The U.S. insurance industry consists of more than 7,000 companies and collects approximately $1 trillion in premiums each year. Fraudsters are eager to get their hands on these massive sums and many of them are succeeding, with the FBI estimating that more than $40 billion in annual non-health insurance payouts are paid for fraudulent claims. The health insurance market is even more vulnerable: Up to $68 billion is lost to health insurance fraud each year.
Fraud doesn’t just hurt insurance companies, however, as the losses are largely passed on to legitimate customers in the form of increased premiums. The FBI calculates that such fraud costs average American families between $400 and $700 annually. It is therefore imperative that insurance companies understand the methods fraudsters use and that they develop the appropriate countermeasures.
The following Deep Dive explores the ways insurance fraudsters — individual scammers as well as service providers and insurance adjusters — leverage false claims and stolen identities to receive payouts, and how advanced tools like artificial intelligence (AI) and machine learning (ML) can stop them.
Types of Insurance Fraud
Most insurance fraud involves putting false claims on applications, acts that comprise up to two-thirds of denied attempts. Bad actors trying to scam automobile insurers may say their cars are worth more than they actually are so they can get larger payouts, for example. Others file false incident reports, claiming insured possessions were stolen when they were not, or even stage elaborate ruses to convince insurers of fake injuries or damaged items.
Some fraudsters file insurance applications and claims under false identities, which is particularly common in the health insurance space, with individuals attempting to receive payment for friends or family members who lack their own policies. These tactics are not necessarily undertaken to cause harm, but they still result in insurance companies driving up premiums to cover their losses. Such efforts are sometimes more nefarious, however, with bad actors stealing identities belonging to Medicare users, ordering costly medical equipment and paying for it with victims’ health insurance policies. The perpetrators then resell the equipment for a profit before victims or insurance companies notice the scam.
Sometimes insurance fraud originates not from scam applications, but from service providers working with insurance companies. A provider might overbill the insurance company for services rendered and pocket the difference, such as an auto body shop claiming that a service costs $200 in parts and labor when it actually only costs $150. Those types of incidents are difficult to verify because the only paper trail is the auto shop’s own receipts, which it could doctor to cover its tracks. Small episodes like these may seem minor, but they can add up over time and cost insurance companies millions of dollars.

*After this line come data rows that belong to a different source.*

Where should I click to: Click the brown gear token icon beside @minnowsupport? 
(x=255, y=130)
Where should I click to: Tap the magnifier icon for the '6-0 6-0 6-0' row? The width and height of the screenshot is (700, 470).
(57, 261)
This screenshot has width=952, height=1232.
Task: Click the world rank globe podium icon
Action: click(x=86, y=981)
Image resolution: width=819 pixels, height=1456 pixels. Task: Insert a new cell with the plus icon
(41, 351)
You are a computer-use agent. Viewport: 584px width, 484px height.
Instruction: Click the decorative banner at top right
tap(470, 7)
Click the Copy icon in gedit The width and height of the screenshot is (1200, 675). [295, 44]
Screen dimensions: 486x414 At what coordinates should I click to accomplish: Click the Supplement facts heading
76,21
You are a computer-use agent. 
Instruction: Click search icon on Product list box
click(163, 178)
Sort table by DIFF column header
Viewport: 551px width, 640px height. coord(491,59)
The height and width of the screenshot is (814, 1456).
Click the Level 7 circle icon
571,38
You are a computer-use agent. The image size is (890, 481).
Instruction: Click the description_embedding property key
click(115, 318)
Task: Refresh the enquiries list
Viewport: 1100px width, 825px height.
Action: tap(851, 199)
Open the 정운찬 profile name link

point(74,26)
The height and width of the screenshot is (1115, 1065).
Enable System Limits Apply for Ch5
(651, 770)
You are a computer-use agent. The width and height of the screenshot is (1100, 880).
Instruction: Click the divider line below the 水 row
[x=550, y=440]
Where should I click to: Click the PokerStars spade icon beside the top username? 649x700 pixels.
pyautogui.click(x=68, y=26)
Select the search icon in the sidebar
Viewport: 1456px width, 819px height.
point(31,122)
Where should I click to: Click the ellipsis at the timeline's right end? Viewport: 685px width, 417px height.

Even adjusters working for insurance companies have been known to engage in fraudulent behavior, exploiting their inside knowledge of the industry to overcharge customers on their premiums, “cook the books” or even take bribes. One high-profile incident took place in Florida, where an adjuster working for Citizens Property Insurance was busted for shaking down companies and homeowners — including extorting a service provider to give him a cut of the money — before becoming a state witness in the matter.
Many businesses rely on strictly manual means to identify and stop insurance fraud attempts, but the sheer volume of applications and claims filed every day makes this largely untenable. Companies are thus increasingly turning to automated solutions to inspect these claims en masse.
How AI Can Limit Insurance Fraud
Eighty-three percent of businesses in North America currently use manual insurance claim review processes, but these present many problems when detecting fraud. The first is capacity, as wholly human systems have no way to analyze and approve the quantity of applications firms receive daily: The home insurance industry sees 5 percent of American homeowners filing a claim at least once a year, for example. The second drawback is unreliability, bringing about a rate of false positives as high as 15 percent and preventing legitimate customers from conducting business.
Many insurance providers are therefore using manual review processes as backups to AI- and ML-enhanced tools, which play central roles in identifying and stopping insurance fraud attempts. AI can analyze vast quantities of data in a fraction of the time it takes human analysts. It can then provide more holistic views of trends, while human analysts must separately study each claim. Such systems can highlight those that are abnormally expensive compared to industry averages and flag them for further review.
AI-enhanced programs have become so sophisticated that they can now analyze photographs to determine whether customers’ claims are legitimate. Visual analytics systems can inspect an image of a damaged car, for example, make an educated estimate of the cost to fix it and compare that to the customer’s claim. This can cut down on costs by limiting both customers’ abilities to exaggerate damages to get higher payouts as well as autobody shops’ abilities to overcharge insurance companies.
These systems are not infallible, however, and many companies still employ human analysts to double-check their findings. Such offerings are particularly weak when first launched, as they have relatively small knowledge bases at that point, meaning they could let fraudulent claims through and stop legitimate customers from getting paid. Human teams can coach the AI programs through these early stages by reviewing flagged claims rather than allowing the systems to make decisions about whether to pay customers. Human analysts can then take backseat roles as the systems become smarter over time.
AI-based fraud-fighting systems are advancing quickly, but so are bad actors, who are developing even more convincing ways of filing false claims under false identities. Solutions that tap into such technologies may never be enough to completely stop insurance fraud, but they could reduce the average premium increases each family experiences.